Use of "volatile" keyword

  • September 16, 2021
  • 10 replies
  • 10892 views

Hi, I'm working on an STM32H7 project with very fast (800 KHz) periodic interrupt. I've been looking at the generated code as I tweak the C source. I'm confused about the use of "volatile" for the global variables used by the ISR.

I feel like I need to specify volatile on the variables that the ISR uses so the foreground code doesn't assume that the value won't change between instructions and knows that results need to be stored timely. On the other hand, marking a variable volatile causes the generated code in the ISR to have a lot of unnecessary loads from memory. For example, the C sequence

if (myvar != 0)
{
 myvar -= 1;
 if (myvar == 0)
 {
 ...
 }
}

generates three loads of myvar to a register when myvar is volatile. Without volatile, it gets loaded into a register one time.

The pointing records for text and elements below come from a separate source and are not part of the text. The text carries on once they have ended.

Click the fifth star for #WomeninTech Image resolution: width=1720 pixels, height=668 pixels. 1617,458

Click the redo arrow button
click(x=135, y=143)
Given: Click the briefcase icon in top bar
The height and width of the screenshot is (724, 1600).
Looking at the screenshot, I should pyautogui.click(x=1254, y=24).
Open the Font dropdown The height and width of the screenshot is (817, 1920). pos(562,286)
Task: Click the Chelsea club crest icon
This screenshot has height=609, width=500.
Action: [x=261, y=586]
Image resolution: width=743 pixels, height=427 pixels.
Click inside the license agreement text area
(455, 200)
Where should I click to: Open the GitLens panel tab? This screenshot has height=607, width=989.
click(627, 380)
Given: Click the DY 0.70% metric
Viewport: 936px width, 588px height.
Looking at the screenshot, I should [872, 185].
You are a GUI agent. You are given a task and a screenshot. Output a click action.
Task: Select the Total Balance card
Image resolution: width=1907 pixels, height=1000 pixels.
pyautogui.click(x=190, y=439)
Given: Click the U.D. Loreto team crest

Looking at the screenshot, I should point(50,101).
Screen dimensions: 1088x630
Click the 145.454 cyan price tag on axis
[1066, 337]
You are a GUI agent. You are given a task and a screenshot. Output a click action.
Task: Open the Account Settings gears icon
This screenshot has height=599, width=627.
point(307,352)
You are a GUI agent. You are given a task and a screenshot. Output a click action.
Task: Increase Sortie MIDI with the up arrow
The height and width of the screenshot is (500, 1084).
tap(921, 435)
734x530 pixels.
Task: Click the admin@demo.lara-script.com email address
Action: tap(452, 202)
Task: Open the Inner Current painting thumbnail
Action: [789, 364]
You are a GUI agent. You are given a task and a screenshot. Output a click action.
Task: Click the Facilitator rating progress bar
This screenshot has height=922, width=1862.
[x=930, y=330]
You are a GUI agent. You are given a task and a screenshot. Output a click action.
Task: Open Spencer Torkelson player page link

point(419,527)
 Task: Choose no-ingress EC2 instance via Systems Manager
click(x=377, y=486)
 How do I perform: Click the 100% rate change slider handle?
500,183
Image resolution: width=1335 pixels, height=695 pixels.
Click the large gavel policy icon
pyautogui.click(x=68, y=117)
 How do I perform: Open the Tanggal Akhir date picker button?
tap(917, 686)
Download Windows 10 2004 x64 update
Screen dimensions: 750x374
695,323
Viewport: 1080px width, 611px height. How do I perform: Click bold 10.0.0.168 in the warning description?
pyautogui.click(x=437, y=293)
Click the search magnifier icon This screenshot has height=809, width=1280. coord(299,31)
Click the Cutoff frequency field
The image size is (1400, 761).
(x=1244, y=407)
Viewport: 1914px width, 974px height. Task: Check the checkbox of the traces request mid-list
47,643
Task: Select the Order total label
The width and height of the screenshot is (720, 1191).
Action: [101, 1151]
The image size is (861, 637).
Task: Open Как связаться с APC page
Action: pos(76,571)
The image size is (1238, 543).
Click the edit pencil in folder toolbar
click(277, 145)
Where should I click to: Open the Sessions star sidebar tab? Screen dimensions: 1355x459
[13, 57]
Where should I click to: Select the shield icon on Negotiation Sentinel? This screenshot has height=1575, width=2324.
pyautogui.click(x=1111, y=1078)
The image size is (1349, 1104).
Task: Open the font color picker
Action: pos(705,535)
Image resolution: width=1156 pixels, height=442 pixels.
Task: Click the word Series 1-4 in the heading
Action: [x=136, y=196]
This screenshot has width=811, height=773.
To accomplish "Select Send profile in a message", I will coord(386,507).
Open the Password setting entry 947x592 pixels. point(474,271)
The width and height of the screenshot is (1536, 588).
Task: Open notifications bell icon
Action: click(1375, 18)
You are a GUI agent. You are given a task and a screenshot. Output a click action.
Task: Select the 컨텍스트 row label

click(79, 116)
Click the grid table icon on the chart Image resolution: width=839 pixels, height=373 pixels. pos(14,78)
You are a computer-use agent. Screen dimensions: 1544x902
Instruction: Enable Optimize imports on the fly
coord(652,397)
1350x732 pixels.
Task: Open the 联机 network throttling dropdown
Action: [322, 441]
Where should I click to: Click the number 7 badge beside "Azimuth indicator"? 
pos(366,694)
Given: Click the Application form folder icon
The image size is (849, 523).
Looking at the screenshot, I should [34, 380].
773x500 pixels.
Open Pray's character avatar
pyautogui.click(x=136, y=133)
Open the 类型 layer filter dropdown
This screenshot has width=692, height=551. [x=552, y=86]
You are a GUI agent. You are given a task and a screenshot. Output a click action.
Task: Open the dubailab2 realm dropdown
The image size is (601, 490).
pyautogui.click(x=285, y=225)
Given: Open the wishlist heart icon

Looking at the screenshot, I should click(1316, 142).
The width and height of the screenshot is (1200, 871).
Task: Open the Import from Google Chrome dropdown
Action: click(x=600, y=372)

I kind of suspect the answer is not to worry about the foreground and just not specify volatile at all. But I'm wondering if there is a way to get the compiler to ensure these variables get treated as volatile in the foreground but not generate all of this redundant load/store activity in the ISR.

This topic has been closed for replies.

10 replies

TDK
September 16, 2021
uint32_t myvar_shadow = myvar;
if (myvar_shadow != 0)
{
 myvar_shadow -= 1;
 myvar = myvar_shadow;
 if (myvar_shadow == 0)
 {
 ...
 }
}

Mark the variable as volatile, and if you're manipulating it, use a different variable to manipulate it, then store it. That other variable will be optimized to a register. You'll be left with a single load and a single store instruction to the memory address.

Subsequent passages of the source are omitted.